> [EXTRACT TO READ]:
The addition of the file tree view to the merge request makes it easier and faster for reviewers to navigate through multiple changed files and then provide their feedback.

Russell Levy, co-founder and CTO of Chorus.ai, explains how the reviews and file-tree view features are helping their team:

We're pretty thorough in code reviews and there are generally 10-20 comments on a medium-sized merge request, plus a few rounds of conversations based on it. Using the review feature reduces the noise and interruptions during the review process.

For larger merge requests, the new file tree and diffs feature makes reviews that much faster, as it makes it easy to jump around the code to understand dependencies.

Feature flags

We are introducing an Alpha version of Feature Flags, a feature toggle system. Teams can now practice Continuous Delivery by deploying new features to production in small batches, mitigating risk before a full rollout.

Auto DevOps and CI/CD

We're also updating the ability for all users to take advantage of having Include files in their .gitlab-ci.yml files, moving it from Starter to Core. This will make it easier for all teams to leverage this best practice and more efficiently manage their CI/CD pipelines.

Extra polish

Together with the wider GitLab community, there are many more wonderful improvements we have included in this release including a new profile layout, faster access to your profile status, highlighted @mentions, new quick actions, and the ability to close epics.

Read on to learn more about all the great features in GitLab 11.4.

Join us for an upcoming event Watch the 11.4 Release Radar webcast

GitLab MVP badge

This month's Most Valuable Person (MVP) is Luke Picciau

Luke added the ability to download 2FA recovery codes as a file, making them easier to backup. 2FA recovery codes are needed to access your GitLab account if you lose access to your phone or one time password secret.

Thank you, Luke for your contribution!

Key improvements released in GitLab 11.4

Merge Request Reviews

Code review in merge requests is a powerful feature in GitLab. Team members have conversations linked to specific lines of code in a diff, and can even resolve them. However, the process can get unwieldy in merge requests with large diffs. Often, a reviewer may need to leave upwards of 10 or more comments in a single sitting. And the 9th or 10th comment may actually render earlier comments unnecessary. The end result is that the merge request author gets a slew of notifications and has to sort them out one by one.

With this release, we are introducing Merge Request Reviews. This will allow a reviewer to draft as many code comments in a merge requests as they wish, make sure they are all consistent, and then submit them all as a single action. Since the drafts are saved to GitLab, a reviewer can even spread their work over many sessions, say starting a review on their desktop at work during the day, and then wrapping it up at home on their tablet device later in the evening. Once the draft comments are submitted, they appear as normal individual comments. This allows individual team members the flexibility to do code review however they want, but still being compatible with the entire team.

In future iterations, we will improve the feature to provide a preview before the batch submit action, and also combine all those notifications that those comments currently generate, into one batched notification.

Merge Request Reviews

Create and toggle feature flags for your applications (alpha)

This feature gives you the ability to create and manage feature flags for your software directly in the product. Simply create a new feature flag, validate it using the simple API instructions in your software, and you have the ability to control the behavior of your software in the field via the feature flag within GitLab itself.

> [GIVEN REQUEST]: In the GitLab 11.4 release notes, what did this month's MVP add?

> [STORED ROWS]:

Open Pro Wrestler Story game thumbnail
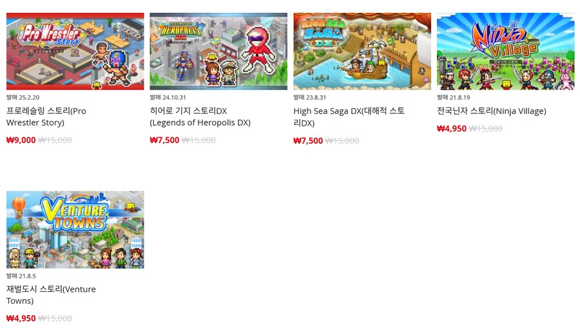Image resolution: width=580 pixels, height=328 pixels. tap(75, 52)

...

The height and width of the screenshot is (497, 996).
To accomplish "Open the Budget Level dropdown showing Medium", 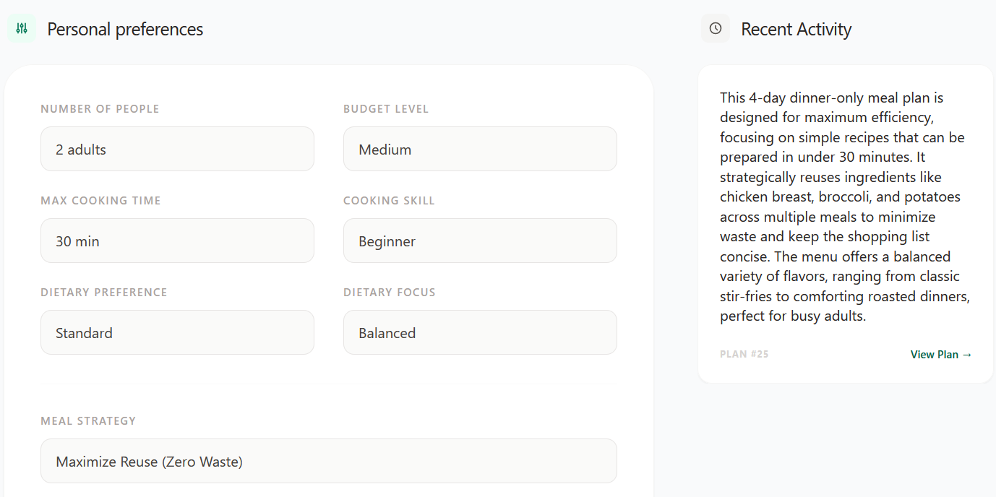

> [TASK ANSWER]: The ability to download 2FA recovery codes as a file.